Revise the listing below so that each occurrence of "arrow" becomes "chevron", and keep all other text unchanged.

__DATA SHOWN__
******

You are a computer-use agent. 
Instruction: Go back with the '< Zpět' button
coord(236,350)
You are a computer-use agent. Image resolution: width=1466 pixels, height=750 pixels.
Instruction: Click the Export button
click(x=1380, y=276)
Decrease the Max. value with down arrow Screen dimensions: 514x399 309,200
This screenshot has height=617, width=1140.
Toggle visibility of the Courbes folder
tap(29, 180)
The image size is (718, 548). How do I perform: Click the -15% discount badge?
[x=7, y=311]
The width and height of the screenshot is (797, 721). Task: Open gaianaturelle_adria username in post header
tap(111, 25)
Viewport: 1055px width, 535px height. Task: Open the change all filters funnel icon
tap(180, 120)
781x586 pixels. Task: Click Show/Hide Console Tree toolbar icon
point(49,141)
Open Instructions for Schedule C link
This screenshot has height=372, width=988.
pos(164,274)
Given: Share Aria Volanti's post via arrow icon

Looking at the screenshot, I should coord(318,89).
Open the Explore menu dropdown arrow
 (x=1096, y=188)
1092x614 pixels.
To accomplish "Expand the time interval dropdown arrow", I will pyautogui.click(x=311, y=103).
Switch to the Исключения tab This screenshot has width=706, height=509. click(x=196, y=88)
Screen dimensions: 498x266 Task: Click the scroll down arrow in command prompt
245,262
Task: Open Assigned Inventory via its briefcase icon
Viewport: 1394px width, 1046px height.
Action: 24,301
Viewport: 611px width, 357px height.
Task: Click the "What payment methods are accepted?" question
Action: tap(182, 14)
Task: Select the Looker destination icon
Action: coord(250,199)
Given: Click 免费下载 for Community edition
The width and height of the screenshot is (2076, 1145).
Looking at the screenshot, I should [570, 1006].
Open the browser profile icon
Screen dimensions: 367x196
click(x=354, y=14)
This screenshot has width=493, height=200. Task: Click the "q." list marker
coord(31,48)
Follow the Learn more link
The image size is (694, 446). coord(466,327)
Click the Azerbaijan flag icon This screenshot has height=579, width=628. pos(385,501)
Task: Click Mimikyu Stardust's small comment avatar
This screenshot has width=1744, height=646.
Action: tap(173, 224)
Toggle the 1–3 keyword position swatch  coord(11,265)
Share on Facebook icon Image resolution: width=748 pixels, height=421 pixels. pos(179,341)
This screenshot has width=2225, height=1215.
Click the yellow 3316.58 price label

******

__EXERCISE ANSWER__
You are a computer-use agent. 
Instruction: Go back with the '< Zpět' button
coord(236,350)
You are a computer-use agent. Image resolution: width=1466 pixels, height=750 pixels.
Instruction: Click the Export button
click(x=1380, y=276)
Decrease the Max. value with down chevron Screen dimensions: 514x399 309,200
This screenshot has height=617, width=1140.
Toggle visibility of the Courbes folder
tap(29, 180)
The image size is (718, 548). How do I perform: Click the -15% discount badge?
[x=7, y=311]
The width and height of the screenshot is (797, 721). Task: Open gaianaturelle_adria username in post header
tap(111, 25)
Viewport: 1055px width, 535px height. Task: Open the change all filters funnel icon
tap(180, 120)
781x586 pixels. Task: Click Show/Hide Console Tree toolbar icon
point(49,141)
Open Instructions for Schedule C link
This screenshot has height=372, width=988.
pos(164,274)
Given: Share Aria Volanti's post via chevron icon

Looking at the screenshot, I should coord(318,89).
Open the Explore menu dropdown chevron
 (x=1096, y=188)
1092x614 pixels.
To accomplish "Expand the time interval dropdown chevron", I will pyautogui.click(x=311, y=103).
Switch to the Исключения tab This screenshot has width=706, height=509. click(x=196, y=88)
Screen dimensions: 498x266 Task: Click the scroll down chevron in command prompt
245,262
Task: Open Assigned Inventory via its briefcase icon
Viewport: 1394px width, 1046px height.
Action: 24,301
Viewport: 611px width, 357px height.
Task: Click the "What payment methods are accepted?" question
Action: tap(182, 14)
Task: Select the Looker destination icon
Action: coord(250,199)
Given: Click 免费下载 for Community edition
The width and height of the screenshot is (2076, 1145).
Looking at the screenshot, I should [570, 1006].
Open the browser profile icon
Screen dimensions: 367x196
click(x=354, y=14)
This screenshot has width=493, height=200. Task: Click the "q." list marker
coord(31,48)
Follow the Learn more link
The image size is (694, 446). coord(466,327)
Click the Azerbaijan flag icon This screenshot has height=579, width=628. pos(385,501)
Task: Click Mimikyu Stardust's small comment avatar
This screenshot has width=1744, height=646.
Action: tap(173, 224)
Toggle the 1–3 keyword position swatch  coord(11,265)
Share on Facebook icon Image resolution: width=748 pixels, height=421 pixels. pos(179,341)
This screenshot has width=2225, height=1215.
Click the yellow 3316.58 price label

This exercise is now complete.